About this task: For each line of the listing that holds "agent", show the full line.

Input for this task:
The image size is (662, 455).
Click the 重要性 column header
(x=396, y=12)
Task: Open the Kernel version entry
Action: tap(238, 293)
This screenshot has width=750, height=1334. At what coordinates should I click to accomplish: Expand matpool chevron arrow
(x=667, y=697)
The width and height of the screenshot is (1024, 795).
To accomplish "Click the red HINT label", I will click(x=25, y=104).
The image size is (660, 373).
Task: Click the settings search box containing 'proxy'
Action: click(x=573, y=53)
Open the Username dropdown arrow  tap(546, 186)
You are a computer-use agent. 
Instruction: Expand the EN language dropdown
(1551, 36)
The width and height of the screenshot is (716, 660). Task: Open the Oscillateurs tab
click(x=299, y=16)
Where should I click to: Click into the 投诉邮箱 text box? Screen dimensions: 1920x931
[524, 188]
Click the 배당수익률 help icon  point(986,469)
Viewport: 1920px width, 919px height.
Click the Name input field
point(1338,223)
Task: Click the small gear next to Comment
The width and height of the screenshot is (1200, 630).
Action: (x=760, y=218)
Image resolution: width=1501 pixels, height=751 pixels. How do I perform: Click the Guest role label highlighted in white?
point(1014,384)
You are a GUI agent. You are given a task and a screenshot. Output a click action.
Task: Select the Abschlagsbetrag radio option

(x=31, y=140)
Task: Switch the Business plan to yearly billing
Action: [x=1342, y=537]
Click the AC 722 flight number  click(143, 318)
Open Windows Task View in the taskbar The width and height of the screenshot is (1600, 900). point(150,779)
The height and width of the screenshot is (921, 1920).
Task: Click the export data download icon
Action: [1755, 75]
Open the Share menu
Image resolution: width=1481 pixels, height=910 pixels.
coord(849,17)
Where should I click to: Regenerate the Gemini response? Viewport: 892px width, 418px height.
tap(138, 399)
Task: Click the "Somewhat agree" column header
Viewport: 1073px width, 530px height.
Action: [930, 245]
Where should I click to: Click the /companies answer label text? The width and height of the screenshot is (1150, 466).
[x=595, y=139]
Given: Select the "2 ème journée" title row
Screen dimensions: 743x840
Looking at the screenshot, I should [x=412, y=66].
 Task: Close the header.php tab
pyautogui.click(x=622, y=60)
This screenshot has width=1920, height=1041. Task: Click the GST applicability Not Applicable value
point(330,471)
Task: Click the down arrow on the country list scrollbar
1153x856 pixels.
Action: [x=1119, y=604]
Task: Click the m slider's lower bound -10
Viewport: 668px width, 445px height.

Written response:
You are a computer-use agent. 
You are a GUI agent. You are given a task and a screenshot. Output a click action.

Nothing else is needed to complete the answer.